It was quite a contrast to the Easter baskets the Sunday-school children at church made that year. The baskets full of goodies—things to eat, pens and notepads, and notes of love and care—were then taken to some of our church’s older friends who were home bound.

The world’s idea of the Easter holiday and the truth of our faith is indeed quite a contrast.

On Easter morning we gather around contrasts—contrasts between what our world tells us and what the message of Easter tells us. We also gather around God’s greatest surprise, and no matter how many Easters we have lived and celebrated, this day is always a surprise. It always takes our breath away in one way or another. On this day more than any other, God says to each one of us, “Surprise!” God says to us, “You know all those rules you worried about? Gone in my grace. You know all those times of loneliness you have felt? Gone in my love. You know the hopeless feelings you have had when it comes to death? Gone in my promise to you of eternal life.”

Resurrection is the wildest news that has ever touched this crazy, mixed-up world. It is full of contrasts and surprises.

(Dataset items)
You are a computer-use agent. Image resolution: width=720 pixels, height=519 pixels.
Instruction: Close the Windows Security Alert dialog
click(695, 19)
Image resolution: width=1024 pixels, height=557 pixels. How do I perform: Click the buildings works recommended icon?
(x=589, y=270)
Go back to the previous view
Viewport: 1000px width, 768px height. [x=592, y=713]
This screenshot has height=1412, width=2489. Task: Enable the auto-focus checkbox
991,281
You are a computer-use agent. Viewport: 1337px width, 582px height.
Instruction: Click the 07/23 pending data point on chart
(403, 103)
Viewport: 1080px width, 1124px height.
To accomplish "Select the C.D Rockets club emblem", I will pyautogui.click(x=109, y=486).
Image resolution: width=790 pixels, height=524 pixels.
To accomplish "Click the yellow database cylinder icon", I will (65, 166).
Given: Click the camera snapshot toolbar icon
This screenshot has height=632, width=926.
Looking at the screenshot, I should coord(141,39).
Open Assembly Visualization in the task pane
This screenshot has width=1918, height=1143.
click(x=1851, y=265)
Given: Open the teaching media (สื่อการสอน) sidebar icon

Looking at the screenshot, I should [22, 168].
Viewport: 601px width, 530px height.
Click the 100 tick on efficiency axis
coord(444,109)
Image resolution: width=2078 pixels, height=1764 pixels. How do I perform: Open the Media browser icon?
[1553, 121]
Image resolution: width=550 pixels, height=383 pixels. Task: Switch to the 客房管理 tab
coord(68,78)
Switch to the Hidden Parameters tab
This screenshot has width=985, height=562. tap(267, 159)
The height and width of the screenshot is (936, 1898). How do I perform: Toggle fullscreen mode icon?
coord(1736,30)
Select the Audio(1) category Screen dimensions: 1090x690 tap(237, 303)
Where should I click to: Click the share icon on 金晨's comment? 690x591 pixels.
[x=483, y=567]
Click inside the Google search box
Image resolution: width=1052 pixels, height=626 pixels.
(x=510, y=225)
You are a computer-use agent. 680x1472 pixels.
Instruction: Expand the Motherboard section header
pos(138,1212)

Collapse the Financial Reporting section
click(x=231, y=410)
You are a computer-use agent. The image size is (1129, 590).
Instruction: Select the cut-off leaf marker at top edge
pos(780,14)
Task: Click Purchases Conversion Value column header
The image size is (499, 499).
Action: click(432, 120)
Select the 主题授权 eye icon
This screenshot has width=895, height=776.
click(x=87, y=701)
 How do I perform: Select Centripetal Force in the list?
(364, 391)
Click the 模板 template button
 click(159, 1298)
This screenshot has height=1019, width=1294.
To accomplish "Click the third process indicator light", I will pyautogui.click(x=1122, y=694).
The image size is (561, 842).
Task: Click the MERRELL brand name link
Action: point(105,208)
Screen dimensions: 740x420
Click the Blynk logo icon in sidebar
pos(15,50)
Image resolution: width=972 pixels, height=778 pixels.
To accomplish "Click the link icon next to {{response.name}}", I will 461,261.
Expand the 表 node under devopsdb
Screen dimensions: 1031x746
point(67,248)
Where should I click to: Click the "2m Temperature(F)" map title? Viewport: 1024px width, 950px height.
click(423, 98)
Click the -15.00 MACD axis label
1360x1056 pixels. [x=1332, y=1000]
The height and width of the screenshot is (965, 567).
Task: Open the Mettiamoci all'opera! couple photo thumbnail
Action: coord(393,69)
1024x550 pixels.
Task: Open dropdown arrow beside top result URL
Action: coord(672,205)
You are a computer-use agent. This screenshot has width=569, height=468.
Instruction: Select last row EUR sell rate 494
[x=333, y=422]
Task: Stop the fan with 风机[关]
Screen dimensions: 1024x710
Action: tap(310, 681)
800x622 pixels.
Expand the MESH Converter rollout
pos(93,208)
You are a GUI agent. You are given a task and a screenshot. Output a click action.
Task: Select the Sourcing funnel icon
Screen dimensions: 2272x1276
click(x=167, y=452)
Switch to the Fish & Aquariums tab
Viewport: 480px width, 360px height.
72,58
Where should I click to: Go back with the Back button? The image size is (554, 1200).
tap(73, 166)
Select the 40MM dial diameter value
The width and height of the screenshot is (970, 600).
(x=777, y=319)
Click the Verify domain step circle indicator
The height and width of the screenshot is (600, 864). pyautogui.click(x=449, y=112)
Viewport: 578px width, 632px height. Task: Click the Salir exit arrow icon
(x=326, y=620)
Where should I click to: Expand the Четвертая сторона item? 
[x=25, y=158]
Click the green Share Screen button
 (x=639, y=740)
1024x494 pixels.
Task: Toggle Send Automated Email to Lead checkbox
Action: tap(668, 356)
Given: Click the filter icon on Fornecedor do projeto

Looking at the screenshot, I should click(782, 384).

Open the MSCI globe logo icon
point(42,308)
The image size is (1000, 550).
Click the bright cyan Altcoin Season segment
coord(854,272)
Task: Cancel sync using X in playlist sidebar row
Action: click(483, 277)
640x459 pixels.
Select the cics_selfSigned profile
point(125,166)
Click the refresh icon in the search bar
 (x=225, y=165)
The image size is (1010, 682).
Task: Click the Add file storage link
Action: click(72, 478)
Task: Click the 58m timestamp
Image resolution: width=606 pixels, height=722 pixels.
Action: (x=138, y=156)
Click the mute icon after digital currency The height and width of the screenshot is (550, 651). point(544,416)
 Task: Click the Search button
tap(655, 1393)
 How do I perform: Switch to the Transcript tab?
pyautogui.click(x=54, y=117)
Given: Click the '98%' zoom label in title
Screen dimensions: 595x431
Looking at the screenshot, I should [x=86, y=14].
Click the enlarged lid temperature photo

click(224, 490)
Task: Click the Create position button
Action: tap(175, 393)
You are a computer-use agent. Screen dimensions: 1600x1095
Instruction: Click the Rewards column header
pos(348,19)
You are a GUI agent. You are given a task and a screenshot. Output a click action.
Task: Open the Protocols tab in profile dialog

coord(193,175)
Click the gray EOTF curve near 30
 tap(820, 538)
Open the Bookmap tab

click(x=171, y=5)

▶ [SHORT PROBLEM A]: Reproduce the Easter passage between "It was quite" and "were home bound.", inclusive.
▶ [SHORT PROBLEM B]: According to the Easter passage, to whom were the Sunday-school children's baskets taken?
These rows come from a separate source.

▶ [RESULT A]:
It was quite a contrast to the Easter baskets the Sunday-school children at church made that year. The baskets full of goodies—things to eat, pens and notepads, and notes of love and care—were then taken to some of our church’s older friends who were home bound.

▶ [RESULT B]: Some of the church's older friends who were home bound.